Your instructions:
Your answer should be one number: how many lines of the data include the string "screenshot"?

(Stored items)
____________________
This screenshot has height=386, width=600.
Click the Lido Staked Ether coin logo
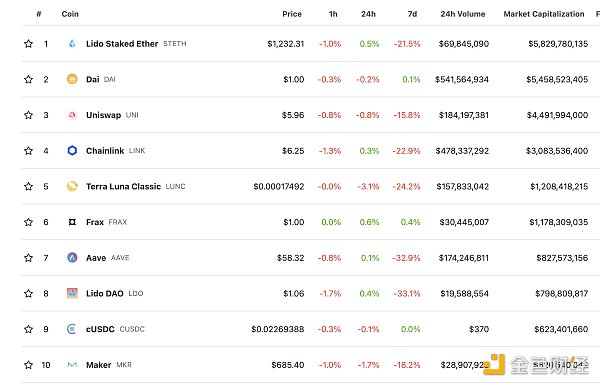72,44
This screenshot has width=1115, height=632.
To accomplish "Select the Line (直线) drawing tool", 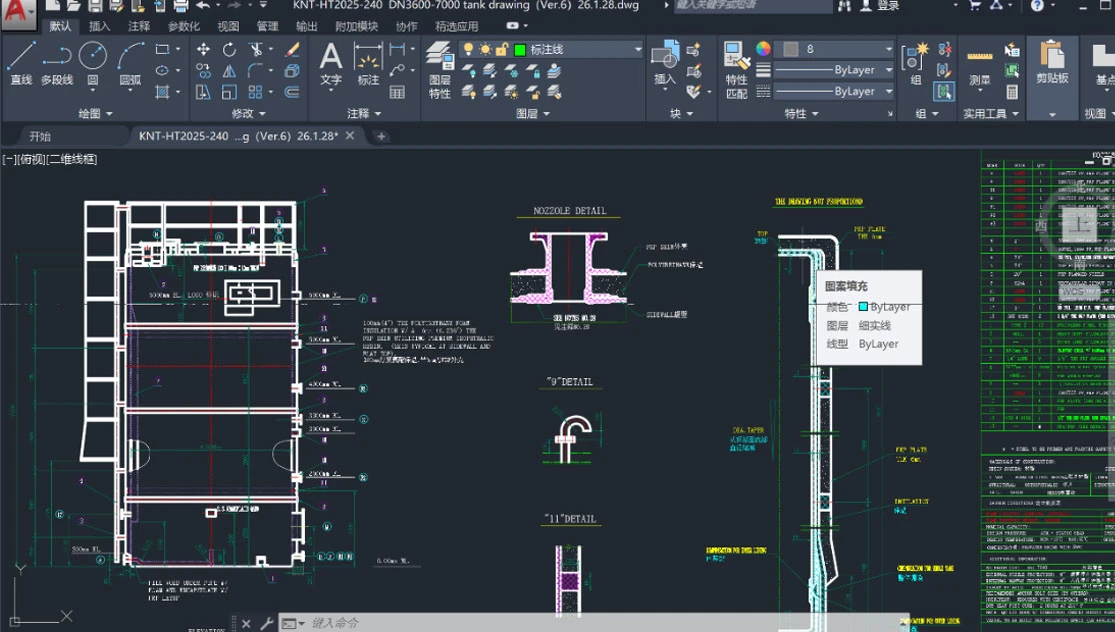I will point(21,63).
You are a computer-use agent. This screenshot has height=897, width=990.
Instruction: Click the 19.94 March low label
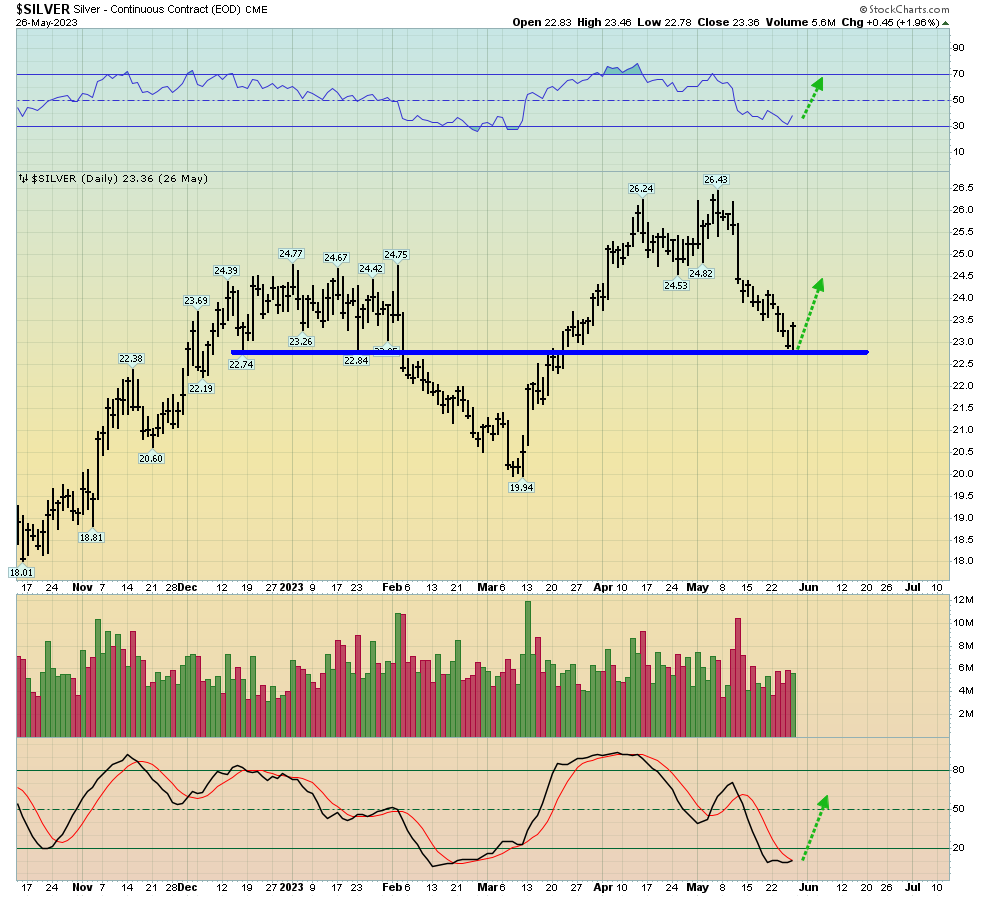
____________________
Solution to this problem:
3